═══ Selected excerpt ═══
The Kent Test — What the Exam Looks Like

The Kent Test is sat in September of Year 6 and is administered by GL Assessment. It covers three main areas: English, mathematics, and reasoning (both verbal and non-verbal). The English paper tests reading comprehension, grammar, punctuation, and spelling. The mathematics paper covers the full KS2 curriculum but at speed and with questions that require children to apply knowledge flexibly, not just recall procedures. The reasoning sections — verbal and non-verbal — test the ability to identify patterns, complete sequences, and work with language and logic in ways that are rarely taught explicitly in school.

Timing is a significant factor. Children must work quickly and accurately across all sections. The non-verbal reasoning in particular surprises many children who have never seen that question format before. A child encountering spatial reasoning or code-breaking style questions for the first time in the actual exam is at a serious disadvantage. Familiarity with the format is not optional — it is a core part of preparation.

One concrete tip specific to the Kent Test: practise verbal reasoning under timed conditions from an early stage. Many children can answer verbal reasoning questions correctly when given unlimited time, but the Kent Test requires sustained accuracy at pace. Drilling individual question types — such as word analogies, letter sequences, and hidden words — in short, timed bursts is far more effective than working through long practice papers without time pressure.
═══
#### [What is needed]
Which organization administers the exam described in the Kent Test overview, and in which month of Year 6 is it taken?
═══ Information supplied ═══
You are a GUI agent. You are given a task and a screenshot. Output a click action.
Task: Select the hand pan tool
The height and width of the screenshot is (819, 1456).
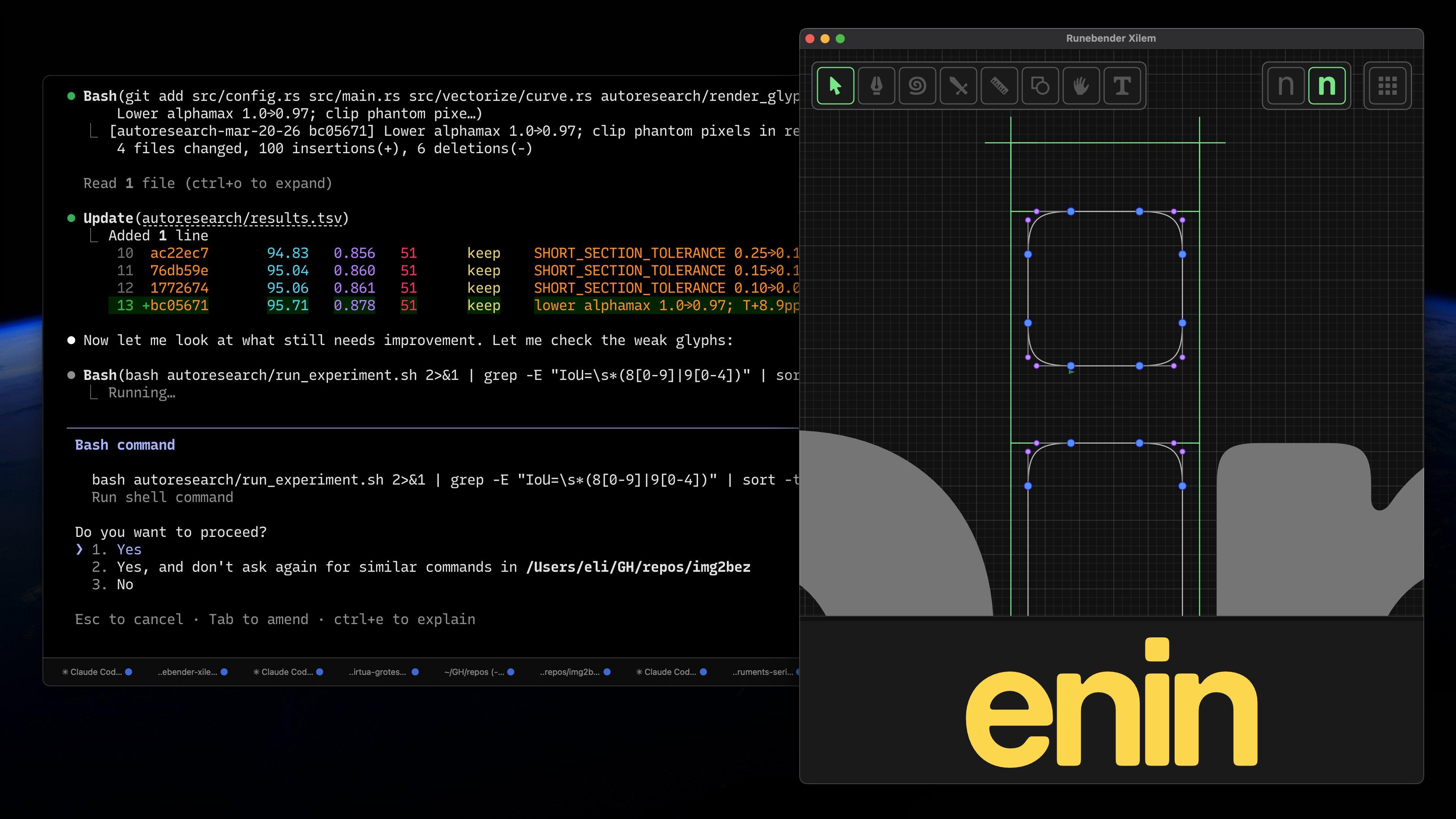point(1081,86)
═══
#### [Response to this exercise]
GL Assessment administers it, and it is taken in September of Year 6.